Bisnis.com, JAKARTA — Kemitraan strategisantara Asean dan Uni Eropa (UE) sejak Desember 2020 dapat membuka peluang bagi Indonesia untuk meningkatkan perdagangan ke Benua Biru, terutama sawit dan turunannya yang kerap menghadapi hambatan nontarif.
Ekonom Center of Reform on Economics (CORE) Indonesia Yusuf Rendy Manilet mengemukakan disepakatinya ketentuan perdagangan sawit dalam payung Indonesia-EFTA CEPA oleh publik Swiss belum lama ini juga menciptakan posisi tawar yang lebih besar bagi produk sawit Indonesia.
Meski Swiss tidak tergabung dalam UE, dia menyebutkan penerimaan sawit oleh Swiss bisa menjadi momentum bagi Indonesia untuk menampik sejumlah stigma negatif negara-negara Benua Biru terhadap komoditas tersebut.
“Bersama dengan negara Eropa lainnya, Swiss mempunyai standar kualitas tinggi.
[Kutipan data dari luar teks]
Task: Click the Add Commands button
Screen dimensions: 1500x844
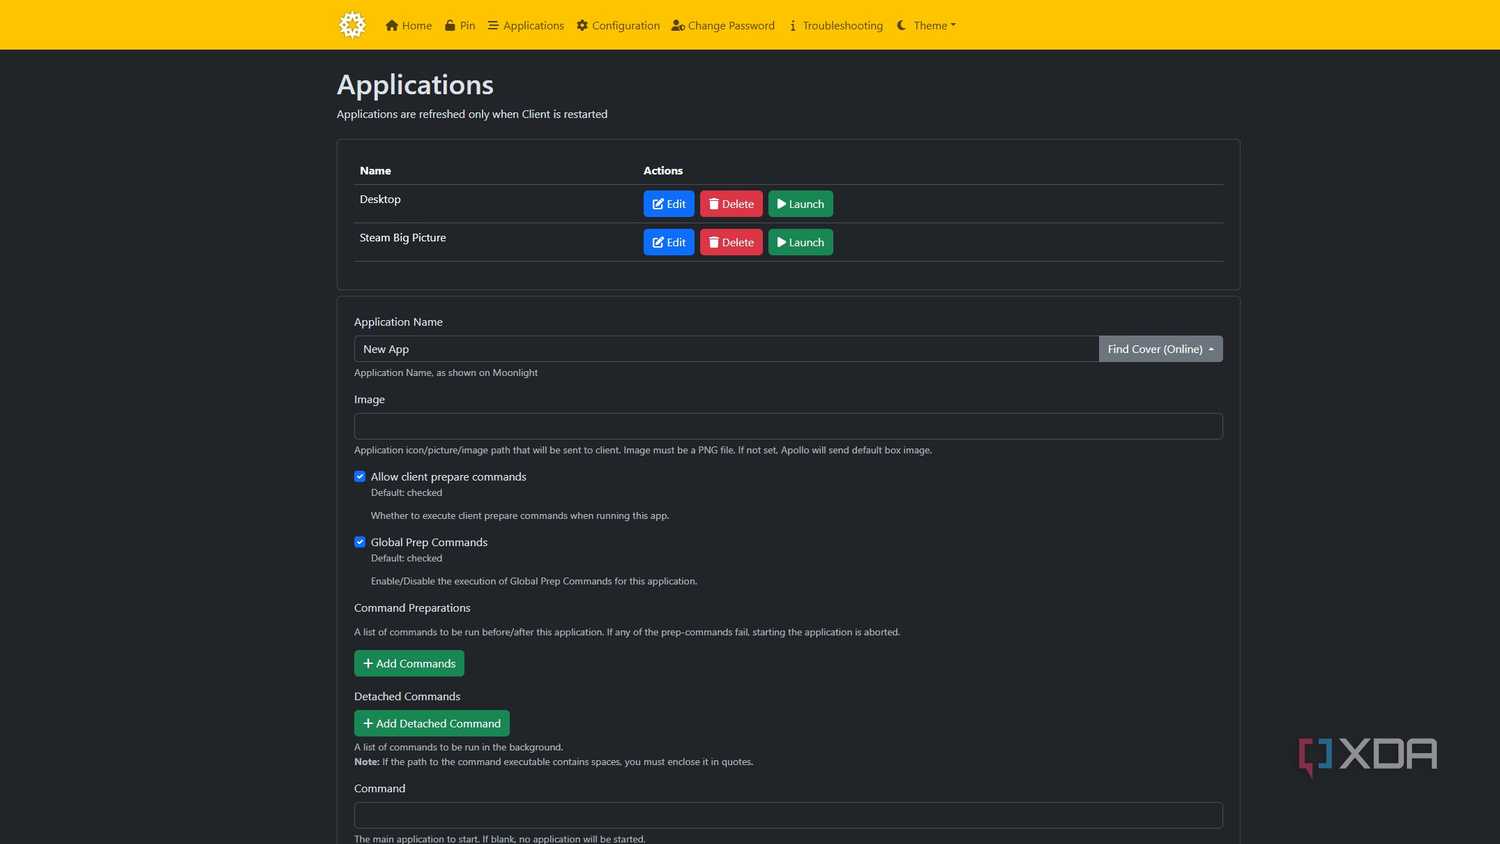Action: pos(409,663)
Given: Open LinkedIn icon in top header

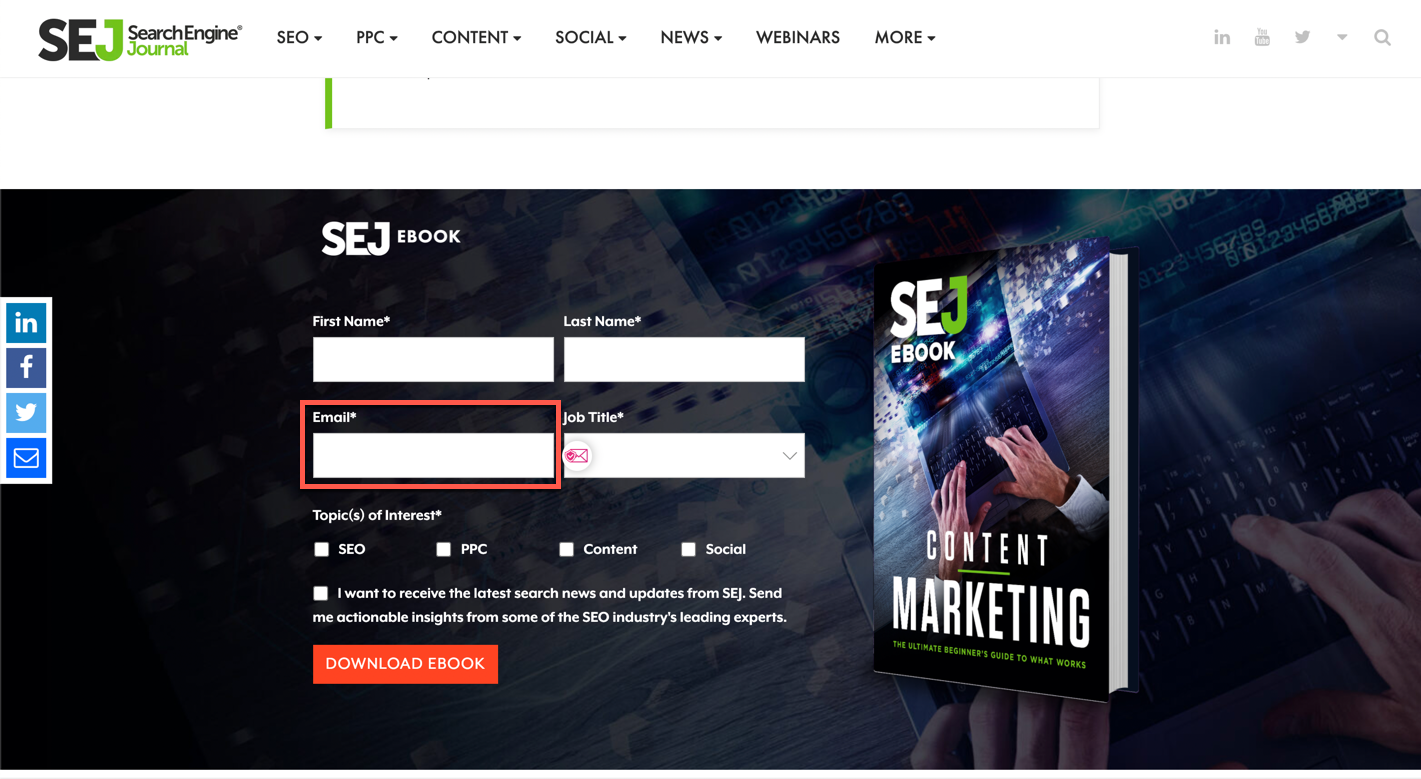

Jika produk ekspor sawit bisa diterima di Swiss tentu negara lain di Eropa berpotensi akan ikut membuka diri, ditambah dengan adanya kerja sama strategis ini,” kata Rendy saat dihubungi, Rabu (31/3/2021).
Meski demikian, Rendy juga memberi catatan bahwa forum kerja sama strategis antara Asean dan Uni Eropa tidak serta-merta langsung membuat sawit melenggang.
Bagaimanapun, Uni Eropa juga memiliki kepentingan atas perdagangan produk minyak rapa dan minyak bunga mataharinya yang harus berhadapan langsung dengan minyak sawit. Dalam masa pemulihan, minyak sawit yang lebih murah bisa menjadi alternatif pilihan masyarakat.
“Minyak sawit punya keunggulan dari sisi harga relatif jauh lebih murah dan dalam konteks setelah pandemi tentu ini menjadi keunggulan komparatif yang sangat baik. Saat banyak negara terpukul secara ekonomi karena pandemi, tentu ada penyesuain pola konsumsi dari masyarakatnya sendiri,” lanjut Rendy.
Mengutip data Badan Pusat Statistik (BPS), ekspor minyak sawit ke Uni Eropa turun dari 4,04 juta ton pada 2019 menjadi 3,92 juta ton pada 2020.
Namun data tersebut tidak menyertakan Inggris yang resmi keluar dari blok kerja sama tersebut pada Januari 2020. Ekspor minyak sawit ke Inggris pada 2020 justru naik dari 83.000 ton pada 2019 menjadi 92.800 ton pada 2020 dengan nilai mencapai US$61,16 juta.
Baca Juga : Harga CPO Punya Bekal Kuat untuk Terus Mendaki |
---|
Rendy juga mengemukakan bahwa payung kerja sama strategis antara Asean dan Uni Eropa bisa menjadi jalan dicapainya kesepakatan bersama soal standar minyak sawit. Uni Eropa tercatat telah bekerja sama dengan Asean dalam Joint Working Group on Palm Oil sebagai bagian dari syarat sebelum hubungan kedua organisasi berubah dari yang hanya sebatas dialog menjadi kemitraan strategis.
“Dari pada saling tuduh, memang sebaiknya langsung dibuat apa yang dimaksud dengan keberlanjutan dan bagaimana implementasinya baik itu ke minyak sawit dan juga minyak bunga matahari. Meski terdengar sederhana, saya kira sekali lagi, karena tarik-menarik kepentingan dagang,” lanjutnya.
Terpisah, Wakil Menteri Luar Negeri Mahendra Siregar mengatakan dicapainya kemitraan strategis antara Asean dan Uni Eropa telah melalui proses panjang. Usulan untuk peningkatan status hubungan sempat terganjal masalah minyak nabati, di mana dua negara Asean memiliki posisi sebagai produsen utama global.
“Kemitraan strategis belum bisa dicapai sebelumnya karena terganjal isu sawit dalam konteks Uni Eropa. Namun Asean mengambil posisi solid, negara Asean sepakat tidak mau melanjutkan kemitraan strategis sebelum langkah dan good will Uni Eropa untuk menyelesaikan masalah sawit,” kata Mahendra.